The homegrown OS-AID system consists of a continuous glucose monitoring sensor worn on one's body, an electronically connected insulin pump, and a smartphone app whose sophisticated algorithm automatically monitors glucose levels and delivers just the right amount of insulin needed, in near-real time.
Several things have made this remarkable achievement possible: the #WeAreNotWaiting movement's collaborative practices and open source ethic; the passionate creativity of key tech innovators and participating community members; and a massive database of biophysical data that people living with type 1 diabetes have assembled themselves.

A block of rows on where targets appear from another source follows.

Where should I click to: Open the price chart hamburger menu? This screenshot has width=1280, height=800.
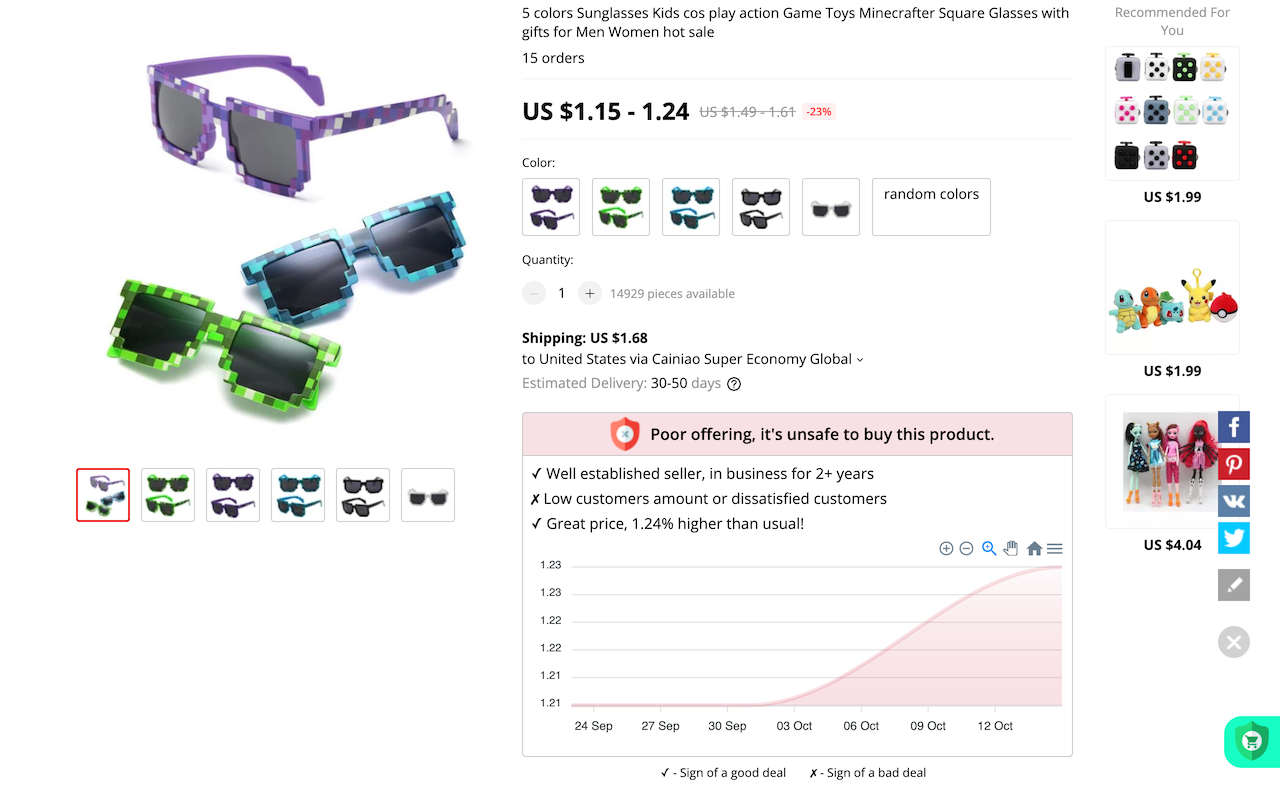click(1055, 548)
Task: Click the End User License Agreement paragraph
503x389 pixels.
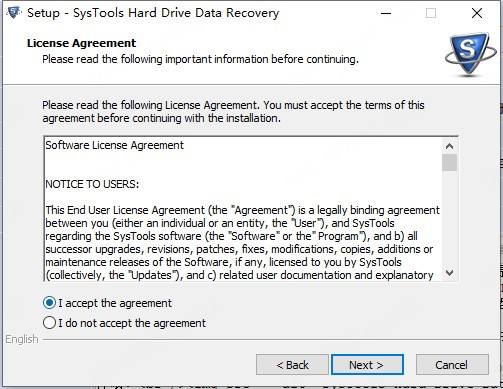Action: click(x=242, y=243)
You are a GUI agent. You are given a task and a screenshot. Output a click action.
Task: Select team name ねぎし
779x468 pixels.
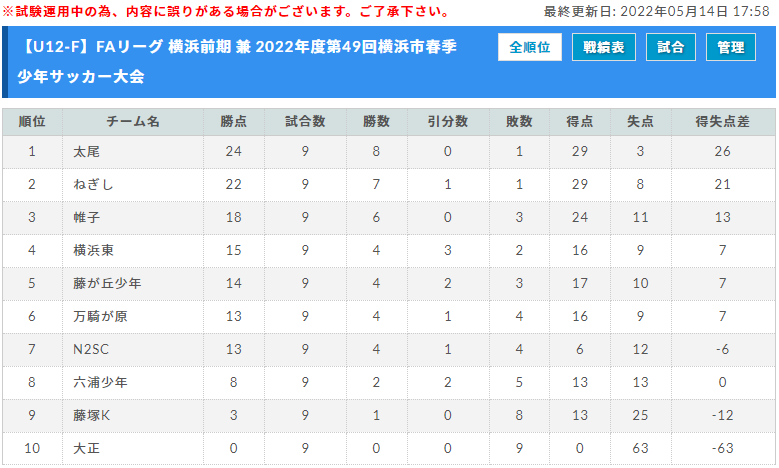point(93,184)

The resulting system has been tremendously effective in helping people living with diabetes to treat their condition. Freed from having to make dozens of health-related decisions constantly to manage their glucose levels, the DIY device makes it far less stressful and dangerous to live with diabetes.

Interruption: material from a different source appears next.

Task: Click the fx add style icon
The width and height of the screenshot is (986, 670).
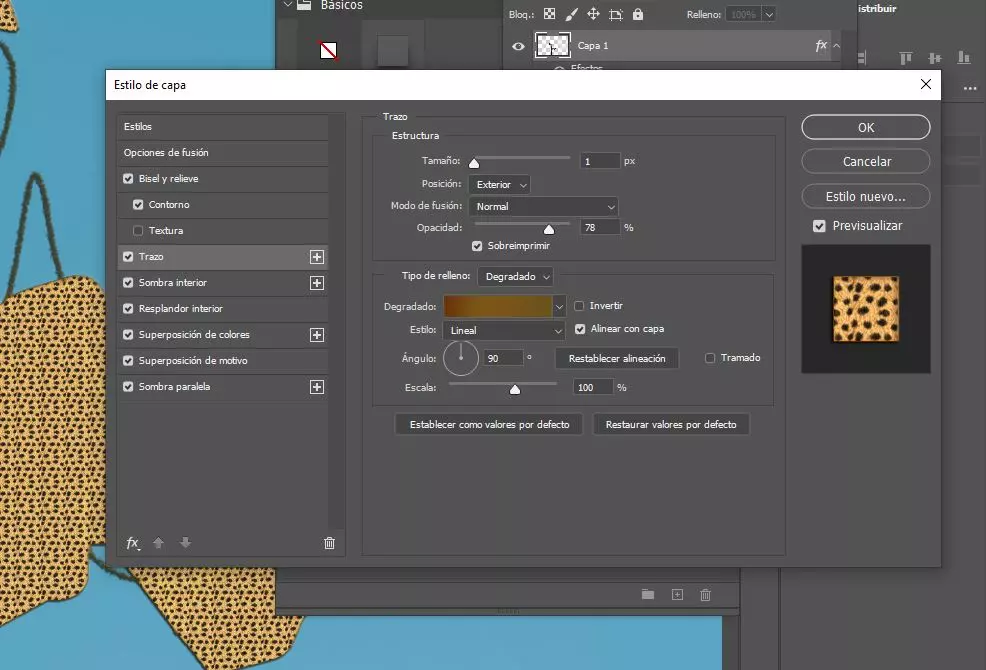Action: 132,543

Beyond developing OS-AID, the patient-led peer production of medical technologies represents a new paradigm for how scientific research can be conducted. It's also a new archetype for how medical treatment can be made more humane through commoning. Participants report that they are able to get better, more engaged assistance through mutual aid than through medical device manufacturers, which happen to offer fairly good customer care.
The odyssey of the #WeAreNotWaiting movement is ongoing, however. After ten years of hard work, it now stands at a difficult inflection point. How can it fortify its commoning and expand access to its device, using commercial markets as needed, without ceding control to investors simply out to make a buck? Can the peer production paradigm avoid being co-opted, captured or eclipsed by the medical device industry?